Eis-me aqui, esperando o feijão. Cozinhar é um ato de amor pela espera que se assanha. Nela colocamos cuidado até quando estamos cuidando de outras coisas. Por isso descobri também que é um ato de generosidade. Cozinhar é assaz diferente de esquentar a comida, embora este não seja um ato de todo desprovido de carinho. Até pelo contrário: esquentar o alimento denota gosto. Um tipo de gosto – o pela comida quente.
Eu gosto de comida quente. Só que a quentura não pode ultrapassar o sabor, senão cheira a arrogância. Aí eu como frio que é melhor.
Tem gente que não entende essa escolha pela comida fria e povoa seus argumentos reprovadores com figuras de moral no intuito de nos destituir justamente daquilo que estamos mostrando ter, que é gosto.

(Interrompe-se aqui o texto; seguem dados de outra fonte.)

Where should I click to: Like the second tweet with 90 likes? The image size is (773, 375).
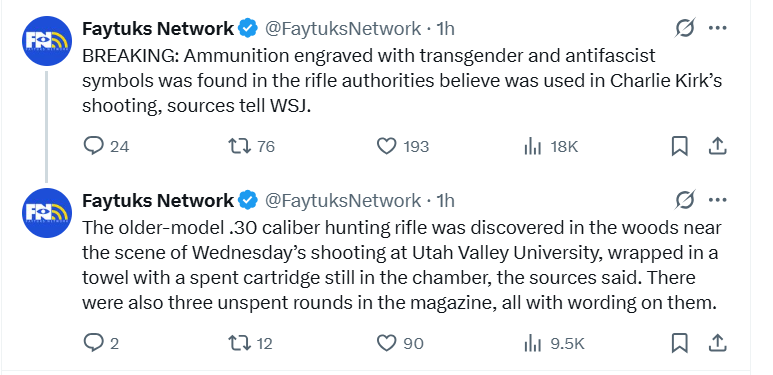click(386, 343)
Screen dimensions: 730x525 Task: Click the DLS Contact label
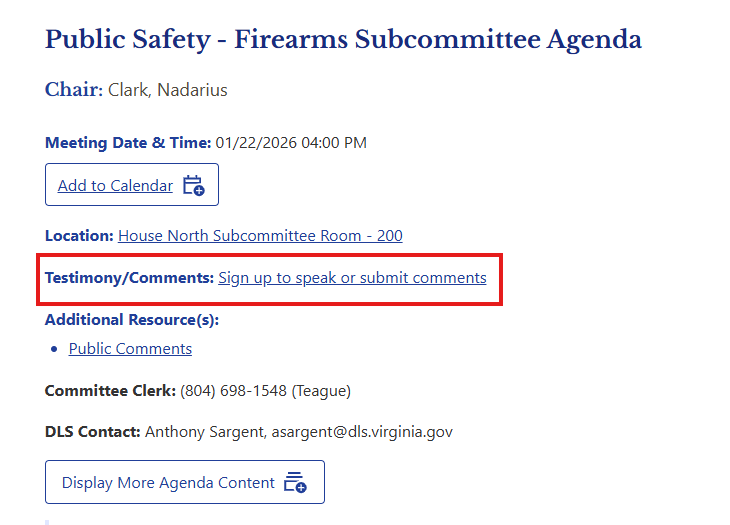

Há gosto pra tudo, e é exatamente isto que me faz apostar que para tudo tem solução. Gosto é crença indubitável, fé cega, inquestionável. Definitivamente, gosto não se discute.
Vem de pouco que adquiri o gosto por atos de amor. Foi o espanto do menino com o pombo que me despertou esse bem. Ali fui generosa com o tempo: me deixei admirar a descoberta – a dele e a minha – e nada mais urgia. A generosidade é dona; é, pois, destemida, esvoaça. Decreto o estado de graça!